Ian Sobering:And so, you know, I designed a smaller version that basically does the same thing. And it has you you can see it in the photos. It's the gigantic power inductor over there next to the the oxide label and the the minibar logo. That's the switching supply. And so I put it in and I I yeah.
Ian Sobering:Well, power going into it is good. No 12 volts coming out. That's weird because that was working a minute ago. And so I put it under the under the microscope, and I look at the output and I immediately see the problem. There is a there is a current sense resistor in series with the 12 volt output that the switching supply uses to figure out how much current it is delivering to the load.

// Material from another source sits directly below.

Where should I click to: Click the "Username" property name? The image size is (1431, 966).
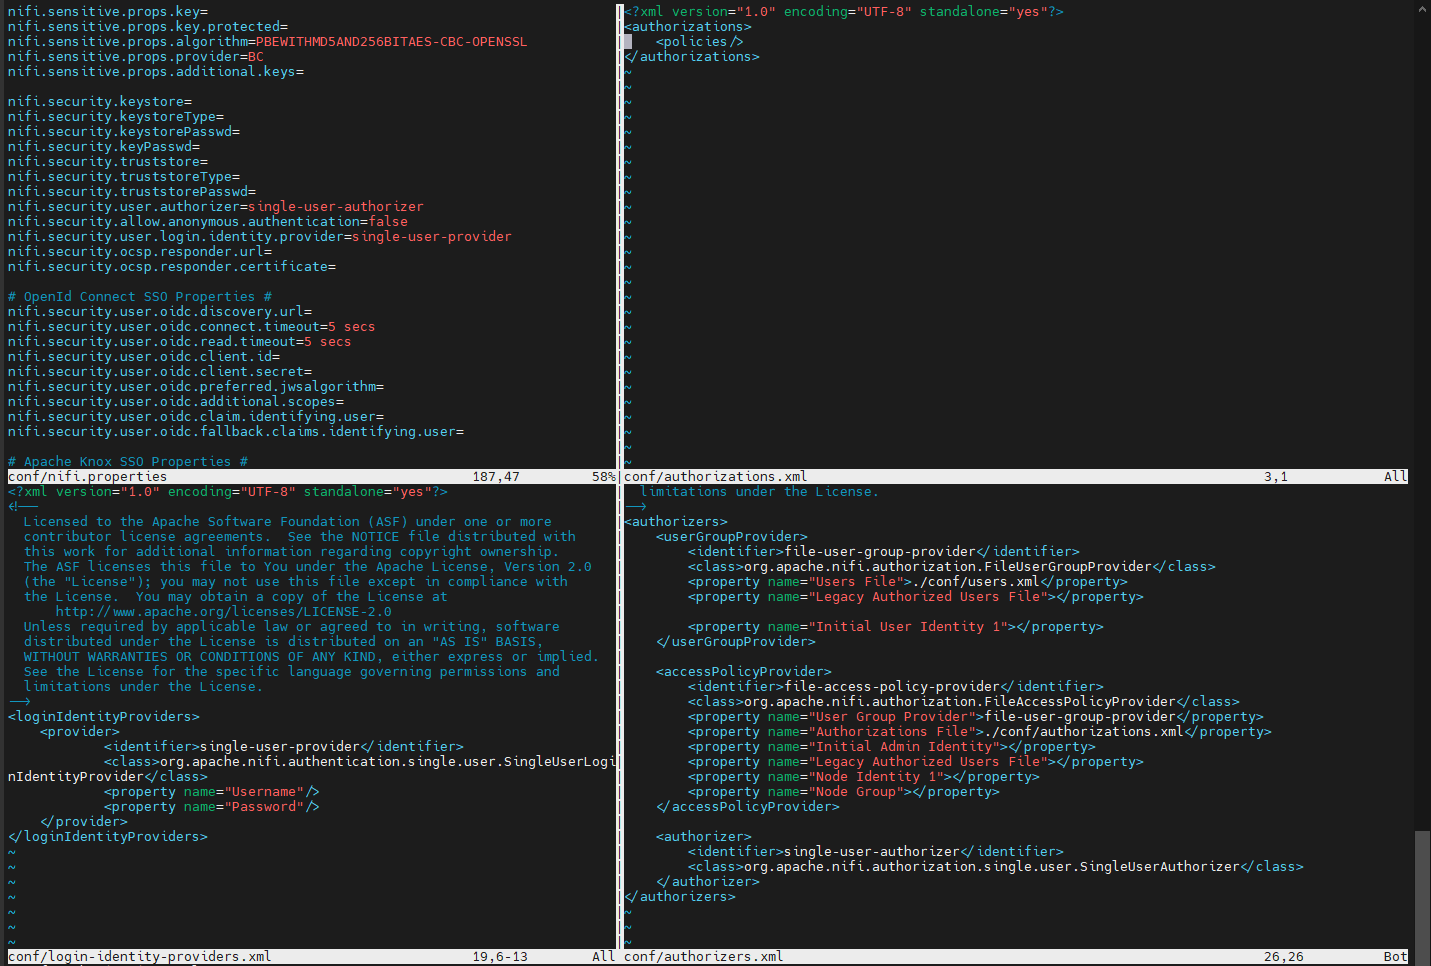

Ian Sobering:And the the internal current control loop in the switching regulator uses that to figure out, you know, how hard to switch, how much current to put out. And this is this is sort of glossing over it because switch switching regulators are black magic anymore and we really need Eric on here to talk about that. But under the microscope, that resistor is rotated 90 degrees. So instead of being a resistor, you know, like a a one milliohm resistor, it is a dead short across the pads where it's supposed to be. It is a zero resistor.
Bryan Cantrill:Okay. And this is like so how did it work ever?
Ian Sobering:Well, at at first, the the when when the 12 volt supply turns on, nothing else on the board is powered up. So the switching regulator expects to see almost no load current.
Bryan Cantrill:Right.
Ian Sobering:And so it ramps the 12 volt supply up like normal. But as things turn on, it's gonna slowly start drawing more and more current as the different power supply rails come up and the service processor configures and the FPGA turns on. And the the switching regulator has voltage and current sensing lines, you know, at the point of load to so it knows, hey, is my 12 volt supply actually 12 volts? And how much current am I putting into the load for, you know, control system magic purposes? What it saw was Infinite current.
Ian Sobering:Pumping more, you know, more and more currents into the well, here's what it saw. It saw me punch the button on the power supply, and its input power went away. So its output power starts going away, and the internal control loop sees, oh, no. My output is drooping. I need to pump more and more and more current into the output to prop it back up.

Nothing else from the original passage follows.